101arrowz / fflate

High performance (de)compression in an 8kB package
https://101arrowz.github.io/fflate
MIT License
2.27k stars 79 forks source link

The 2nd+ JPG images in a zip stream being created are corrupt for some reason? #202

Closed lancejpollard closed 8 months ago

lancejpollard commented 8 months ago

I have this React.js / Next.js page which uses imagemagick-wasm to convert multiple images in the browser, and then zip them up and download the zip.
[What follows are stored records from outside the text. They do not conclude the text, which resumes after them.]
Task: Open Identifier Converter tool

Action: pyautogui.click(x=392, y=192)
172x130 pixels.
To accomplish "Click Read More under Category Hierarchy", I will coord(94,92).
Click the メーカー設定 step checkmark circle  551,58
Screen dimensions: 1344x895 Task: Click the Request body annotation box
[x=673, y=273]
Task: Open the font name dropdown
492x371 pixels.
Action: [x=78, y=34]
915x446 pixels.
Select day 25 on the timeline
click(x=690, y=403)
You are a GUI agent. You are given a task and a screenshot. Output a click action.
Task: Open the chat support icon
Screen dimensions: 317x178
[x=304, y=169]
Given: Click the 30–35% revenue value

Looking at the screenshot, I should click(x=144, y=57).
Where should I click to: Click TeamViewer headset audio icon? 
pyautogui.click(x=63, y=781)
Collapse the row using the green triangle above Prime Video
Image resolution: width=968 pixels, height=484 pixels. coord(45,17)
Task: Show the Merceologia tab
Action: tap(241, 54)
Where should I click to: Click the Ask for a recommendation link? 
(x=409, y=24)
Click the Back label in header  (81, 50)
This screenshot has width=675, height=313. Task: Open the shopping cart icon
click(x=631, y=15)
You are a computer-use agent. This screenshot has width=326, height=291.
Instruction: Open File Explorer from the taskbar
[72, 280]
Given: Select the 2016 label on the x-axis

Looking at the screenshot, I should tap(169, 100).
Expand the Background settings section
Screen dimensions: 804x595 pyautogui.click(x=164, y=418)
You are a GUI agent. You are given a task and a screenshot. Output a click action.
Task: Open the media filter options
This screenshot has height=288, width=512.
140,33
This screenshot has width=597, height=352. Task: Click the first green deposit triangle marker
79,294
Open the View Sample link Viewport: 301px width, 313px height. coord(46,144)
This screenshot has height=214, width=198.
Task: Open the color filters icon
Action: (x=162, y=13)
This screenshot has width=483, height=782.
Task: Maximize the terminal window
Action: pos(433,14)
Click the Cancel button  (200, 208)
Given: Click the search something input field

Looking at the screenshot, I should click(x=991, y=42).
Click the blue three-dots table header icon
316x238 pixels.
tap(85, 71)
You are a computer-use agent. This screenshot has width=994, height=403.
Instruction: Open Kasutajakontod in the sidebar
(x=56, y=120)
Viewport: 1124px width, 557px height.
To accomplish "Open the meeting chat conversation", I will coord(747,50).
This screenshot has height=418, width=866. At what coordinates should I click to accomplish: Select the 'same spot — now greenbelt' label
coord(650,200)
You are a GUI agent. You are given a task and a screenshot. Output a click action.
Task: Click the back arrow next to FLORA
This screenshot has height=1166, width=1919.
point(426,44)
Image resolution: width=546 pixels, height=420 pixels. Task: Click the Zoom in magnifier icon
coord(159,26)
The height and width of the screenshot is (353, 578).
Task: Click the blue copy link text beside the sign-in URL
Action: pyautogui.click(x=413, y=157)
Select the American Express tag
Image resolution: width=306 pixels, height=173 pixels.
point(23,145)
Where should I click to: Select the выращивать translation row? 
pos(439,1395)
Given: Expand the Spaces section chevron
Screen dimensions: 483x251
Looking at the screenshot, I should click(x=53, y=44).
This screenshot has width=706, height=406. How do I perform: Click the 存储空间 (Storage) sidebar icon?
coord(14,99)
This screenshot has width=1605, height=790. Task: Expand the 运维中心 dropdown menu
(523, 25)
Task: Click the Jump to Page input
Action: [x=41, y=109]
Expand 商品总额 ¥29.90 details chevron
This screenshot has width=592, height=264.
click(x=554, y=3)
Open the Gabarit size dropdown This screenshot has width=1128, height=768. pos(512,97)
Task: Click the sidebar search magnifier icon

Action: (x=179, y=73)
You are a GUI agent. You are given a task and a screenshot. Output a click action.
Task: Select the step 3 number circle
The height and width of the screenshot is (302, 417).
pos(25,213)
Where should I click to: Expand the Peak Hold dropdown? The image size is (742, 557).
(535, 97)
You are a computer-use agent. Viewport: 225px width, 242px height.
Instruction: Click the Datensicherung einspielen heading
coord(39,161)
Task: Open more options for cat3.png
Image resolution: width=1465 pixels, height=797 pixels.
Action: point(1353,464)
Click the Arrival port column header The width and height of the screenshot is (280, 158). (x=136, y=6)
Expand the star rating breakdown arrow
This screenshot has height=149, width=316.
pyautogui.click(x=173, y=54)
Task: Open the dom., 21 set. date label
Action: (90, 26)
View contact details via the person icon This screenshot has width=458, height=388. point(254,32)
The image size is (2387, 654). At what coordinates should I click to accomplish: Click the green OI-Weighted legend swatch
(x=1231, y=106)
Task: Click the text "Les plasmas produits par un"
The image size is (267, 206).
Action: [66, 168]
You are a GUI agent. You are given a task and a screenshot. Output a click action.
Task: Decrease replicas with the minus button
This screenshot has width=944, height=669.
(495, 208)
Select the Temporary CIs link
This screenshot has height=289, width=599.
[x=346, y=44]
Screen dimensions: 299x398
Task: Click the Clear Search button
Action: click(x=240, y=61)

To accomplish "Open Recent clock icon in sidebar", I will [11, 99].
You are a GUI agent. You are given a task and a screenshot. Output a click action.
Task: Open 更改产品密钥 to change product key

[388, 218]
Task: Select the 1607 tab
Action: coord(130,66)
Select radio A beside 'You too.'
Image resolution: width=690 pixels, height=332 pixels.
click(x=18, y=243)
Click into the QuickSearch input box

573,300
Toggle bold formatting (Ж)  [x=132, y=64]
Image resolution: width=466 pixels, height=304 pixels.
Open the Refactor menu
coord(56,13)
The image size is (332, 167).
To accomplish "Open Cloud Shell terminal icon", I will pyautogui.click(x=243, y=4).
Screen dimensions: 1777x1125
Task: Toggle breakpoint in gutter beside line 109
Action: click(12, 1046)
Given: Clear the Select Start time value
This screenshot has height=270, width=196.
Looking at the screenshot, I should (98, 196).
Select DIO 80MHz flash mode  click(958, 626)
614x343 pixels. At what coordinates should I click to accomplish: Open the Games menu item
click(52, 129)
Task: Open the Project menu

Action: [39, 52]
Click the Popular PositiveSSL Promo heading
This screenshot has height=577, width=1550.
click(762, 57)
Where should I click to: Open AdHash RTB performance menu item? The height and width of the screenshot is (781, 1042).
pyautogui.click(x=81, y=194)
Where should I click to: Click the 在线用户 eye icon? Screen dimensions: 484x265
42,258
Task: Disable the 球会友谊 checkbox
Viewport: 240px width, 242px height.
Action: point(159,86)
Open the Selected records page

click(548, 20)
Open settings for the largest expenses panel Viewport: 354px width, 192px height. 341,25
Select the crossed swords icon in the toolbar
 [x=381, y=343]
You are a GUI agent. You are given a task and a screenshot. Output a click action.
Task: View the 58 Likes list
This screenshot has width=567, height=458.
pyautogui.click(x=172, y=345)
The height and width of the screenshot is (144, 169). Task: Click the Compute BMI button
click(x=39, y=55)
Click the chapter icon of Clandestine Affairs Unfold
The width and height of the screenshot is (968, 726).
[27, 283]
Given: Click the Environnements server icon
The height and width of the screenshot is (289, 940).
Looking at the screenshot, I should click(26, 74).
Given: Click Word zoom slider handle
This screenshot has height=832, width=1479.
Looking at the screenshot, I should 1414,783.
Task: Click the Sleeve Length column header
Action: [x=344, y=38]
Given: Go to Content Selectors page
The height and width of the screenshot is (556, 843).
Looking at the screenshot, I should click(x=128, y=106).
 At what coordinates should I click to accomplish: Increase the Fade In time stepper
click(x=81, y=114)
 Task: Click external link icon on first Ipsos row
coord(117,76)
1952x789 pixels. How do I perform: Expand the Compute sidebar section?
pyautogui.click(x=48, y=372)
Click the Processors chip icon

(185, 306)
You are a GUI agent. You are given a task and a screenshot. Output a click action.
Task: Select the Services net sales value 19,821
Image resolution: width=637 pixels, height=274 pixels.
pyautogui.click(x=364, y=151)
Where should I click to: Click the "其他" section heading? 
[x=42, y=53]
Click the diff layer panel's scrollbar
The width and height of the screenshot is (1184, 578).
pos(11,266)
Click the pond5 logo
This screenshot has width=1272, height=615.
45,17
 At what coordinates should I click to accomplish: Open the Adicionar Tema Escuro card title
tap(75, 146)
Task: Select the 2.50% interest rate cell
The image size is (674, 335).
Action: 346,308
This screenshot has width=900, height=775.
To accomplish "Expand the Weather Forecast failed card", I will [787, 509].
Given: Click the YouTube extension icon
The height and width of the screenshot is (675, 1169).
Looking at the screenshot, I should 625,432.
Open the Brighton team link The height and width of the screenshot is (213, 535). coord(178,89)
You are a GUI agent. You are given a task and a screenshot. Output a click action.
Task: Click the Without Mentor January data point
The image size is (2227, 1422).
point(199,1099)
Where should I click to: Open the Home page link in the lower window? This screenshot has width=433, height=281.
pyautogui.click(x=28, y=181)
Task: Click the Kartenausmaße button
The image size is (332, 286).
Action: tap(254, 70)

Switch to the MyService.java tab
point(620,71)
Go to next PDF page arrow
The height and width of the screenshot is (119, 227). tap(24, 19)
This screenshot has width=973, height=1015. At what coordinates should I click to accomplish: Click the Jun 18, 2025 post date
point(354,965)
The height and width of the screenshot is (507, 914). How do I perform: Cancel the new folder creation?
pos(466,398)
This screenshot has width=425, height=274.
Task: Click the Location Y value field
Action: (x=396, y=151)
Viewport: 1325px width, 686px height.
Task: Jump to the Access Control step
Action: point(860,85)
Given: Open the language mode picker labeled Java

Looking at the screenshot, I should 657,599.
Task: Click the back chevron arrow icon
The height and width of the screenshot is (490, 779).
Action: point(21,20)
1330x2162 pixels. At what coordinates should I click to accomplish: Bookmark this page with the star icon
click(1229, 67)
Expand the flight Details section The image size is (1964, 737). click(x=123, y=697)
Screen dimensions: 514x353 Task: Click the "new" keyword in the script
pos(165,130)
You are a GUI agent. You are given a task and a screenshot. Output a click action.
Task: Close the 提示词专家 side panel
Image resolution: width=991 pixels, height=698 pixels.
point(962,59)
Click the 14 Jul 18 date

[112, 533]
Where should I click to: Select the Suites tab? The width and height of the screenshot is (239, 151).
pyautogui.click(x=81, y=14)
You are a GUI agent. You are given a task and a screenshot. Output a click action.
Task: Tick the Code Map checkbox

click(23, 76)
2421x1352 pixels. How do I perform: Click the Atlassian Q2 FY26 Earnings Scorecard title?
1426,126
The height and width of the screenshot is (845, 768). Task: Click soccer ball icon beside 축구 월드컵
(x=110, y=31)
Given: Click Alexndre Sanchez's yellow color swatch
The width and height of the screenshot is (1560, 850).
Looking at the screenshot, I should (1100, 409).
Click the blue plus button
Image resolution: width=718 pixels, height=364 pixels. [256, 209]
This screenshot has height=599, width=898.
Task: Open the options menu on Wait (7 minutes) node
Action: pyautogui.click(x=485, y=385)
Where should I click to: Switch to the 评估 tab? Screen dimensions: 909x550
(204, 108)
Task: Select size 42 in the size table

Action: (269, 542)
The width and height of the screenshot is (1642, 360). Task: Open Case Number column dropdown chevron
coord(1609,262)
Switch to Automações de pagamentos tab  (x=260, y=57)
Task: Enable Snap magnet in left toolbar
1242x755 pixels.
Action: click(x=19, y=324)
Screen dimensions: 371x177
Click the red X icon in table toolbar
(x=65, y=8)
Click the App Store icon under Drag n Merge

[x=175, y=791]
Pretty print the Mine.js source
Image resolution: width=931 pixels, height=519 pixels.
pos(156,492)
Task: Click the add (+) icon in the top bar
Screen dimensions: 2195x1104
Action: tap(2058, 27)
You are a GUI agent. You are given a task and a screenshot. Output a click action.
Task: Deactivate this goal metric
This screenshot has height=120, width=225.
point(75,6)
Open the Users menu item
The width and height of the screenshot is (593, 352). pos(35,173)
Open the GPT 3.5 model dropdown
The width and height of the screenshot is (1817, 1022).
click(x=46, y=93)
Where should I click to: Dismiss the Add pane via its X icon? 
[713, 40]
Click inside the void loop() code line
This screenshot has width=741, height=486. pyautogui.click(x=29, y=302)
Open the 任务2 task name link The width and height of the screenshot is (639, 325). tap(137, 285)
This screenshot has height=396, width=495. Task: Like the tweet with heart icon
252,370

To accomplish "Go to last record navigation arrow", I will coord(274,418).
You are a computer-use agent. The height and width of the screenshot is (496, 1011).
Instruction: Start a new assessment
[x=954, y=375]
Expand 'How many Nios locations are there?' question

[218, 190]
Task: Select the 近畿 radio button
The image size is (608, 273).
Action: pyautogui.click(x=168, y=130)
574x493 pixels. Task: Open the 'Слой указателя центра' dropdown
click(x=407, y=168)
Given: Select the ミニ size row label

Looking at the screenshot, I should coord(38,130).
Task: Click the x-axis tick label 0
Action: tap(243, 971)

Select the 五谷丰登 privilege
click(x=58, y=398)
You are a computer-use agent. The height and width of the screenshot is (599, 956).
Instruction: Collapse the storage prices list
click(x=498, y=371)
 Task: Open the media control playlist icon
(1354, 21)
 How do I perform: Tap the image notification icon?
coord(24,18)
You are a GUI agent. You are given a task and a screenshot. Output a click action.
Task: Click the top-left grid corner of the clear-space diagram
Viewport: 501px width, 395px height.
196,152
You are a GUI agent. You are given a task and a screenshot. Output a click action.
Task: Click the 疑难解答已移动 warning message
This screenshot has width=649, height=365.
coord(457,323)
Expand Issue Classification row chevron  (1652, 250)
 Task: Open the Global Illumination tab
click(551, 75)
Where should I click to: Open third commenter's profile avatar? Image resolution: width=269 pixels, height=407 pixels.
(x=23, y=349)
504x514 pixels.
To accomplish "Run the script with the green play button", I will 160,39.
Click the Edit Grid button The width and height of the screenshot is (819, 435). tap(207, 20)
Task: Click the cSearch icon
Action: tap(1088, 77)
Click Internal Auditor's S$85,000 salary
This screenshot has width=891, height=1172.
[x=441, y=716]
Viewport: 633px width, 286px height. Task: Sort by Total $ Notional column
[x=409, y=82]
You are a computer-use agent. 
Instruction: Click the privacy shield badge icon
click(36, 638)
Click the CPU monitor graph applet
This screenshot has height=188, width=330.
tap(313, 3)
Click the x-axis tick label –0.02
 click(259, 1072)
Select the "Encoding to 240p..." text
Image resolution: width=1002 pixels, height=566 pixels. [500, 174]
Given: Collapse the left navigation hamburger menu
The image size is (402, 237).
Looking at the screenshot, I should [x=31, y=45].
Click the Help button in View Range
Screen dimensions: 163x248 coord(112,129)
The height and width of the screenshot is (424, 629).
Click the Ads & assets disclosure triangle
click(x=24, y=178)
I have tested a few situations to narrow down the bug, which is why I think it is fflate and not imagemagick-wasm:

  1. Converting/downloading 1 image and not zipping always works.
  2. Converting/downloading 1 image with zipping always works.
  3. Converting/downloading 2+ images without zipping always works.
  4. The only thing that doesn't work is converting/downloading 2+ images with zipping.

Here is what I'm seeing:

2024-02-06 19 23 09

And here is my code (sorry, it would take a lot of work to boil this down to a fully reproducible example):

'use client'

import forge from 'node-forge'
import * as fflate from 'fflate'
import bytes from 'bytes'
import React, {
  useCallback,
  useContext,
  useEffect,
  useMemo,
  useRef,
  useState,
} from 'react'
import { BookSidebarLayout, Footer } from '~/components'
import ToolListFooter from '~/components/ToolListFooter'
import { scrollToElementCallback } from '~/utilities/client/element'
import Field from '~/components/Field'
import Label from '~/components/Label'
import _ from 'lodash'
import InputError from '~/components/InputError'
import { scrollIntoViewIfVisible } from '~/utilities/element'
import NativeSelect from '~/components/NativeSelect'
import FileDropzone, { MimeType } from '~/components/FileDropzone'
import { isTooLarge } from '~/utilities/byte'
import Psd from '@webtoon/psd'
import mimeType from 'mime-types'
import {
  IMAGE_MAGICK_READING_FORMAT,
  IMAGE_MAGICK_WRITING_FORMAT,
  convertImageWithImageMagick,
} from '~/utilities/imageMagick'
import { MagickFormat } from '~/utilities/imagemagick/index.js'
import useImageMagick from '~/hooks/useImageMagick'
import { downloadBlob, replaceFileExtension } from '~/utilities/file'
import BufferImage from '~/components/BufferImage'
import { generateUuidv5 } from '~/utilities/uuid'

export const PIXEL =
  'data:image/png;base64,iVBORw0KGgoAAAANSUhEUgAAAAEAAAABCAYAAAAfFcSJAAAADUlEQVR42mNkYPhfDwAChwGA60e6kgAAAABJRU5ErkJggg=='

export const INPUT_IMAGE_FORMAT = [
  '3fr',
  'arw',
  'avif',
  'bmp',
  'cr2',
  'cr3',
  'crw',
  'dcr',
  'dng',
  'eps',
  'erf',
  'gif',
  'heic',
  'heif',
  'icns',
  'ico',
  'jfif',
  'jpeg',
  'jpg',
  'mos',
  'mrw',
  'nef',
  'odd',
  'odg',
  'orf',
  'pef',
  'png',
  'ppm',
  'ps',
  'psd',
  'raf',
  'raw',
  'rw2',
  'tif',
  'tiff',
  'webp',
  'x3f',
  'xcf',
  'xps',
]

export const OUTPUT_IMAGE_FORMAT = [
  'bmp',
  'eps',
  'gif',
  'ico',
  'jpg',
  'odd',
  'png',
  'ps',
  'psd',
  'tiff',
  'webp',
]

// export const SERVER_OUTPUT_IMAGE_FORMAT = ['odd']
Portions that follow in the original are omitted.